Had Redmond been elevated to Supervisor, her own Councilperson’s seat would immediately have fallen vacant.  The Board could then have filled the Councilperson’s vacancy by a similar three-vote majority.  At least one person’s name had been privately speculated as Redmond’s replacement, yet no one had announced for the post publicly.

In a quietly-spoken, yet passionate appeal, Councilperson Lynch urged his colleagues to delay filling McGee’s vacancy until at least after the November election, a time when Enfield voters will decide whether to make the elected posts of Town Clerk and Highway Superintendent appointive.

“If the voters approve those Local Laws, it’ll tell us Enfield voters really don’t care about their vote all that much; they’re willing to toss it away; give it to the elites who supposedly know best,” Lynch reasoned.  “But if voters reject those two laws decisively, it’ll tell us something else: That residents cherish their franchise, their right to decide.”
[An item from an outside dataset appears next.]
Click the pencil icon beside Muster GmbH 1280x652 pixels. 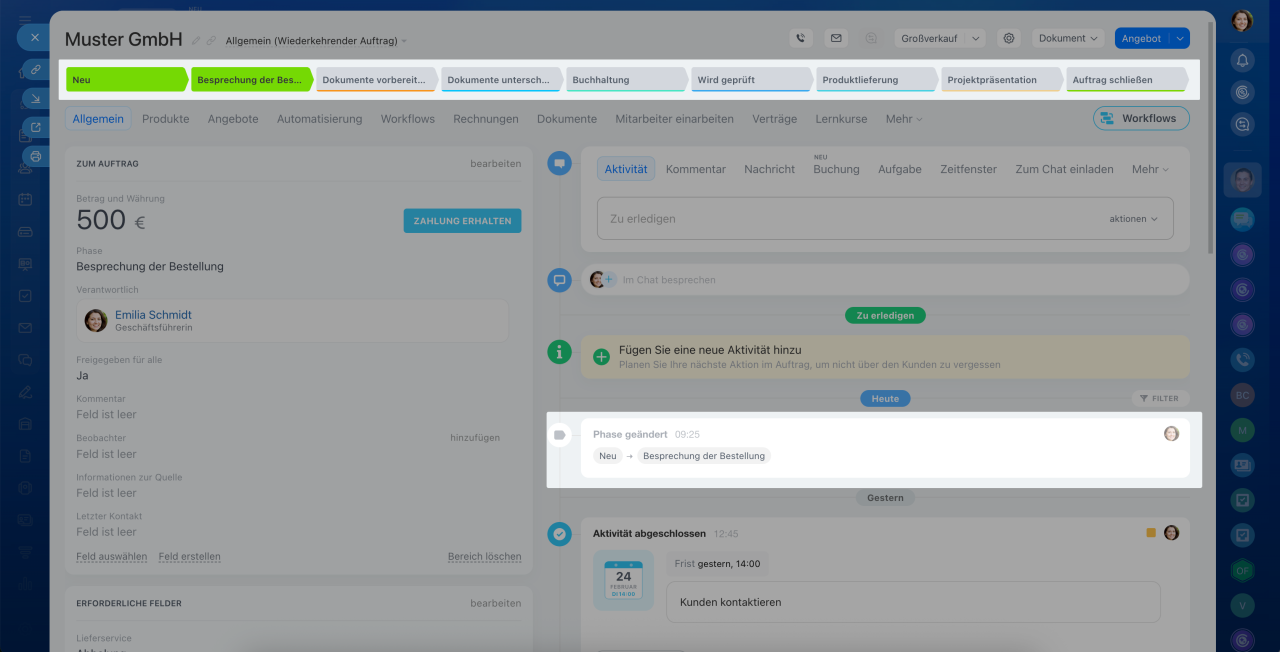pos(196,41)

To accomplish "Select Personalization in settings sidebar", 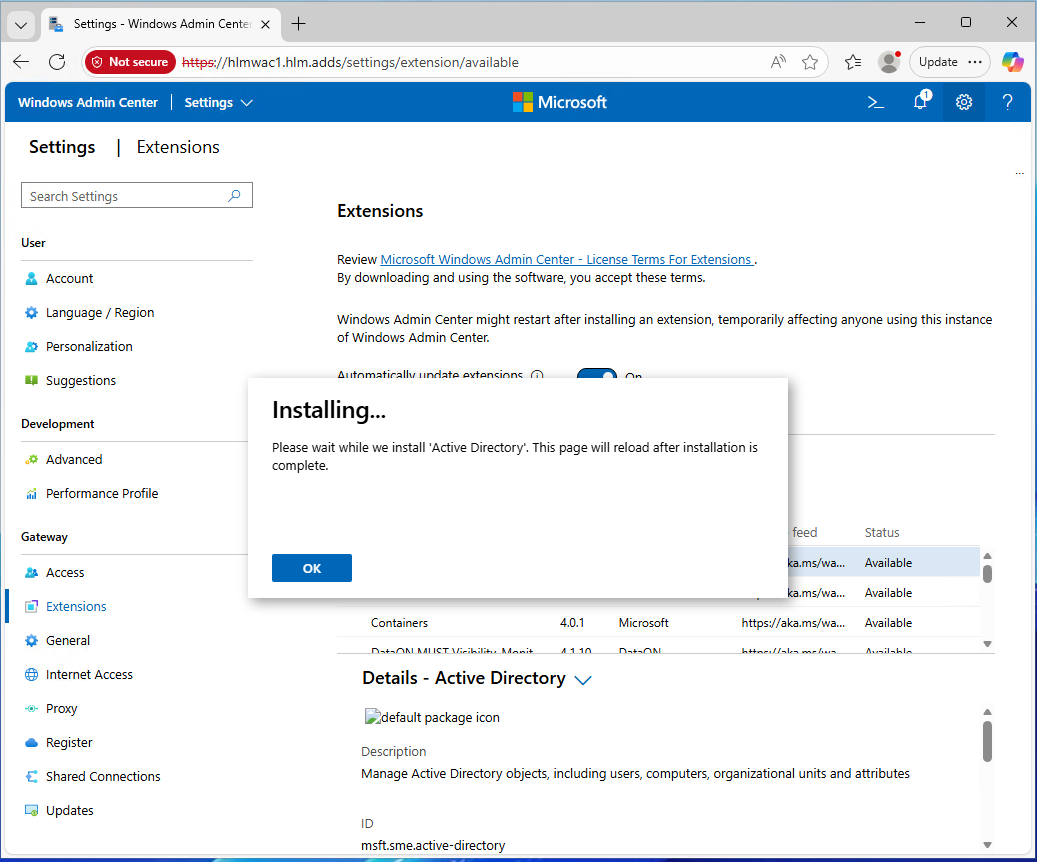I will click(89, 347).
Lynch suggested the Board revisit the vacancy issue at its November 11th meeting.

In July, 115 Enfield residents had petitioned the Town Board urging in part that any expected Supervisor or Councilperson vacancy be filled not by the Board, but by voters in this November’s election.  But now, the deadline for placing McGee’s vacancy on next month’s ballot has already passed.

Sentiment among the eight residents who addressed Monday’s meeting was roughly evenly split between fervent Redmond and McGee supporters and those either supportive of Lynch’s position or questioning why the procedure had defaulted to the Board and not the voters.

McGee, herself, accessed floor privileges.  “I’m appalled as a resident and a taxpayer,” McGee said of the process, asserting that she’d prepared Redmond as Deputy Supervisor to succeed her in the job, “to do it well, and do it effectively.”  McGee blamed the failed vote on “personal grudges.”

McGee’s frequent ally, Julie Schroeder, without mentioning Lynch by name, directed implied criticism at him for his alleged “paternalistic lectures” and “stony silence,” fostering an “us versus them mentality.”

Though obviously saddened by Monday’s outcome, Redmond acknowledged at one point that McGee did her a favor by delaying her departure.

“I did not feel ready at that point,” the Deputy admitted when the former Supervisor first announced her plans.

Supervisor or not, Redmond holds down Enfield’s administration at the moment.  She’ll have help.

“I will shoulder my share of the burden and then some,” Lynch promised his colleagues in coping with the rigors of a now short-handed Board.  Whether that help will be accepted, only time will tell.

“Others on the Board and some in our audience would never understand it, but I am not smiling tonight,” Lynch later told an associate, a seasoned veteran of Enfield politics.  “I feel bad for Stephanie.  But I had to do what I had to do, the toughest decision of my new term.”